Stored entries:
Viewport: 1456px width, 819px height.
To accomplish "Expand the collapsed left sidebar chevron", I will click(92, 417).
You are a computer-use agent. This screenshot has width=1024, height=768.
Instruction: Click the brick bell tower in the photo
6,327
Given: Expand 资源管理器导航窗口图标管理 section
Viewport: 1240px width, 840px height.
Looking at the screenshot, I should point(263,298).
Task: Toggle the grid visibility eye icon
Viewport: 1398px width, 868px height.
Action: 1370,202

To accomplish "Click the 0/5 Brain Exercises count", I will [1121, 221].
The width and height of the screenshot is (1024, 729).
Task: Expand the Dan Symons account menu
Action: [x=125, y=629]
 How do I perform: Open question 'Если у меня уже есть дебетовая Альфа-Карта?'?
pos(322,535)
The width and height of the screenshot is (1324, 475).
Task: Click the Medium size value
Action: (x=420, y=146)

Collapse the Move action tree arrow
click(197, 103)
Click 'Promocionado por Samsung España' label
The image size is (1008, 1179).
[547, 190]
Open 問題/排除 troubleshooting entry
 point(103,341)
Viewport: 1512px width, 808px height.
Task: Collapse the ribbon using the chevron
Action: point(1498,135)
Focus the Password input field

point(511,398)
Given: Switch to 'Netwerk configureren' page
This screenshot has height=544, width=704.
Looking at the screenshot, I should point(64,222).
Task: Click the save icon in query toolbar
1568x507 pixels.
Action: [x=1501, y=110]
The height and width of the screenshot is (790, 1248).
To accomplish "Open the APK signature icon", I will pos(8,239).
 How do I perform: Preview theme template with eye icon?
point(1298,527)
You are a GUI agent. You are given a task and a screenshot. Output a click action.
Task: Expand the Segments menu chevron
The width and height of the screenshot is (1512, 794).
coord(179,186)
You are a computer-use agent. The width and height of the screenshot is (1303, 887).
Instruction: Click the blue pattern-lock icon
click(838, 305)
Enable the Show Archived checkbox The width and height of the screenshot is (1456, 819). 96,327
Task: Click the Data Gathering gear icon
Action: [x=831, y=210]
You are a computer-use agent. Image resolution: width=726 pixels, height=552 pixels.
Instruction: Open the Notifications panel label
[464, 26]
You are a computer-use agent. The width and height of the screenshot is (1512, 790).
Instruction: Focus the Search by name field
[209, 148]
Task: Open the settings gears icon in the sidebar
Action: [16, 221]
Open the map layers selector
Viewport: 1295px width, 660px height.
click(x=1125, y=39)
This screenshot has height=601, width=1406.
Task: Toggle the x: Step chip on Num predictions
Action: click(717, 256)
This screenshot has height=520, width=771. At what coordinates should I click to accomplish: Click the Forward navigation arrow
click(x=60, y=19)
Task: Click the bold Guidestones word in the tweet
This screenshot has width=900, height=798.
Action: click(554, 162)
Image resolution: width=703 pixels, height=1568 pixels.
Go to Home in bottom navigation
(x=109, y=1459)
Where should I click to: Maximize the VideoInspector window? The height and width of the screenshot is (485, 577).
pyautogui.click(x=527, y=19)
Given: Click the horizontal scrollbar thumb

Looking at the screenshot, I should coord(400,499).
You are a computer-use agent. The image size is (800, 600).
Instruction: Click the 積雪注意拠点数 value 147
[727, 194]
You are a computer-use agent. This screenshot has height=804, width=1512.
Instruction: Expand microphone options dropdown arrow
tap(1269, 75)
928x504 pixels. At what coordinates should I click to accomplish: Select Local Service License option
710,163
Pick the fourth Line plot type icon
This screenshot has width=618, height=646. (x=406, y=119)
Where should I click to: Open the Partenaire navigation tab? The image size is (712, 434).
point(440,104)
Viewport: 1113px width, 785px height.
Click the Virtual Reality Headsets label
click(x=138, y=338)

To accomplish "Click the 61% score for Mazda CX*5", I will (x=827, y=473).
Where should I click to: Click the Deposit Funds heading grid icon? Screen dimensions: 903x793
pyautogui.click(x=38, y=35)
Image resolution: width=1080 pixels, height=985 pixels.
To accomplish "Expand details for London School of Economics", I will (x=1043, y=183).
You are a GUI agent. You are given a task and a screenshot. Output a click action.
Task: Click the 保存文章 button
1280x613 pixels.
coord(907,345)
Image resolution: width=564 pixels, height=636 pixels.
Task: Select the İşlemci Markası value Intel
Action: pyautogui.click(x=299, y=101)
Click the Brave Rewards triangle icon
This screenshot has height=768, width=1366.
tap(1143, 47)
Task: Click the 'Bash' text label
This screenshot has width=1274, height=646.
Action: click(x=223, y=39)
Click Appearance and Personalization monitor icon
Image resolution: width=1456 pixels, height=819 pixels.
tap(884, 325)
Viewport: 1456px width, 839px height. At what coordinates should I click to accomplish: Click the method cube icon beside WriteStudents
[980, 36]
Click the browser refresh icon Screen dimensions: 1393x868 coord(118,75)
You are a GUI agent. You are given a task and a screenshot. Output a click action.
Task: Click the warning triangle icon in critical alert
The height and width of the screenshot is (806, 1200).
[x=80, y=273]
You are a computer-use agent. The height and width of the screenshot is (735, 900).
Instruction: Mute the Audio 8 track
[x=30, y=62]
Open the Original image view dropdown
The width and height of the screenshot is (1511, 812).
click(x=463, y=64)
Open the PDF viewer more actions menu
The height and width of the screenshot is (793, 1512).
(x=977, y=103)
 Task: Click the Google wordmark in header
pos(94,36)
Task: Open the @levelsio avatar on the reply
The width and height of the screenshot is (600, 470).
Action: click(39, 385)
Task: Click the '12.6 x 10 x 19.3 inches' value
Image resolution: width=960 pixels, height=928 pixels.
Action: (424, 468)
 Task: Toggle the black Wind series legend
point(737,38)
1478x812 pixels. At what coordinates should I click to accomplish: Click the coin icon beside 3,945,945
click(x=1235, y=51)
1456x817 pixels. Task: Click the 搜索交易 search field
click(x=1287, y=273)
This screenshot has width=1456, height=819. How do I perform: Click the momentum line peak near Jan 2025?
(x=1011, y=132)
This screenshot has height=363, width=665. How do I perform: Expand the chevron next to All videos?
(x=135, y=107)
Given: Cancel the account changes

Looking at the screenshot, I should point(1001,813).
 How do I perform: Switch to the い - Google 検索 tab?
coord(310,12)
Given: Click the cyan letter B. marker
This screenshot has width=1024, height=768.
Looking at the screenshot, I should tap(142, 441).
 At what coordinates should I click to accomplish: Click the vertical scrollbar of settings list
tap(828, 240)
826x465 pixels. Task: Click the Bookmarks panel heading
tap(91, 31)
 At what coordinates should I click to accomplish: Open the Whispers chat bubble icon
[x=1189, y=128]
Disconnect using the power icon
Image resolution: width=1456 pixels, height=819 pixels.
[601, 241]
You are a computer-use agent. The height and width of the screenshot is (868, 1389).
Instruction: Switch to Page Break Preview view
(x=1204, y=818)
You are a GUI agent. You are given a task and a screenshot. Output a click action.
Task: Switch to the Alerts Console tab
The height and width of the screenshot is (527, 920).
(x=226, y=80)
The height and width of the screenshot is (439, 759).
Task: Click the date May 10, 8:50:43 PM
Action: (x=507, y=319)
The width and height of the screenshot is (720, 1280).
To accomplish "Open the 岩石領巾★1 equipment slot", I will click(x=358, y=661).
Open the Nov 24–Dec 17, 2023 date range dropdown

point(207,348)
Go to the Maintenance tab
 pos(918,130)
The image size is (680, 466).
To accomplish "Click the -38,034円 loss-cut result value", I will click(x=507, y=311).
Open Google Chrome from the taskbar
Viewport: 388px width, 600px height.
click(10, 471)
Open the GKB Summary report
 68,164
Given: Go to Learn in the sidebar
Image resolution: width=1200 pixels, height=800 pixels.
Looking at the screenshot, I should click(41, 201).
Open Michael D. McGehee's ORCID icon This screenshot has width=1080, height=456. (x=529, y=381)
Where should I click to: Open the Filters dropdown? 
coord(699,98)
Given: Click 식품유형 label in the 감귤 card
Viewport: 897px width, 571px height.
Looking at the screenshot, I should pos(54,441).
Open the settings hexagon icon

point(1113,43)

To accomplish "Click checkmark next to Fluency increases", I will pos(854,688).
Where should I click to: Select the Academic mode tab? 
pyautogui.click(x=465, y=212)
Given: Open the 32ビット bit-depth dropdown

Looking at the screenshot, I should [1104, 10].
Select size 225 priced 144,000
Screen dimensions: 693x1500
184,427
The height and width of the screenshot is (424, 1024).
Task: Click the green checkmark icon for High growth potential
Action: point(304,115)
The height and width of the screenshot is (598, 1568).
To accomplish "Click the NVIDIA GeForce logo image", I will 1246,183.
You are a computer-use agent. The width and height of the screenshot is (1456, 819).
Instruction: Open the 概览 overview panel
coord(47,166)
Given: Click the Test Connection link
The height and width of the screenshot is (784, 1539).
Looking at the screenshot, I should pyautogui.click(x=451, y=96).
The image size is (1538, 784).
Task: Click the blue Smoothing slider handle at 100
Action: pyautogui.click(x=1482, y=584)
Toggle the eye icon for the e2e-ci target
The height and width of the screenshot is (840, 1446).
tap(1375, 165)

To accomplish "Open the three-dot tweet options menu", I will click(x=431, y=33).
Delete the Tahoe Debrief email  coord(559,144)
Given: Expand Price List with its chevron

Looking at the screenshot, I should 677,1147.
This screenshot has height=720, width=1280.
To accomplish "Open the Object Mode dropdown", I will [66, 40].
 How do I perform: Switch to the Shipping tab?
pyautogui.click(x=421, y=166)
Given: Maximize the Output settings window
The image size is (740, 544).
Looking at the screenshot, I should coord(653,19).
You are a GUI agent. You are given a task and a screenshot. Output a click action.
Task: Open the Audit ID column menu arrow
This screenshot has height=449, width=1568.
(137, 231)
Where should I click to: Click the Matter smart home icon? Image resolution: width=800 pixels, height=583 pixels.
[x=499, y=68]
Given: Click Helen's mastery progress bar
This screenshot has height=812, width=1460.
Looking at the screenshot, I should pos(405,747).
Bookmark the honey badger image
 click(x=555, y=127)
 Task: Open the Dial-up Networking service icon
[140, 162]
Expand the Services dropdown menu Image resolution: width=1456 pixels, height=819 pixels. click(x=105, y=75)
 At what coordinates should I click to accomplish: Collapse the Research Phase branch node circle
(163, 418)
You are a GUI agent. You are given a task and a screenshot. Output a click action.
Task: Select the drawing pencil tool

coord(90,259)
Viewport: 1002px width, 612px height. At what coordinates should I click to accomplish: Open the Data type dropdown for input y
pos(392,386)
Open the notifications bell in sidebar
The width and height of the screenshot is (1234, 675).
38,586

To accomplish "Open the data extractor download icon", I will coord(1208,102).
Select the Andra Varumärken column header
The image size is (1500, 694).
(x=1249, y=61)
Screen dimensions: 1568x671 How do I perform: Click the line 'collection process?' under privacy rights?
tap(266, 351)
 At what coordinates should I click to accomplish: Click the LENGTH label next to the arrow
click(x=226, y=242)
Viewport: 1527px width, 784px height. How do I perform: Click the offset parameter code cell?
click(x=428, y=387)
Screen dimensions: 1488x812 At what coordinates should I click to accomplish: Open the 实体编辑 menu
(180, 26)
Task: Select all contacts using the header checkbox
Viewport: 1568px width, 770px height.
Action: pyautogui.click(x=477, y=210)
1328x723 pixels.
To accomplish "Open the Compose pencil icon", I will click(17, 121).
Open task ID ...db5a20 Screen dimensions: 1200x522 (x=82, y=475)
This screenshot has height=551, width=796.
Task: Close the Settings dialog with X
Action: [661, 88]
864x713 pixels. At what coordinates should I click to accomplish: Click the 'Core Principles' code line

**Stated task**
Substitute "image" for "screenshot" in the lines from the one with "Open the PDF viewer more actions menu" up to and including the one with "Action: click(39, 385)", leaving everything else unchanged. Give back only those lines.

**Answer for the task**
Open the PDF viewer more actions menu
The height and width of the image is (793, 1512).
(x=977, y=103)
 Task: Click the Google wordmark in header
pos(94,36)
Task: Open the @levelsio avatar on the reply
The width and height of the image is (600, 470).
Action: click(39, 385)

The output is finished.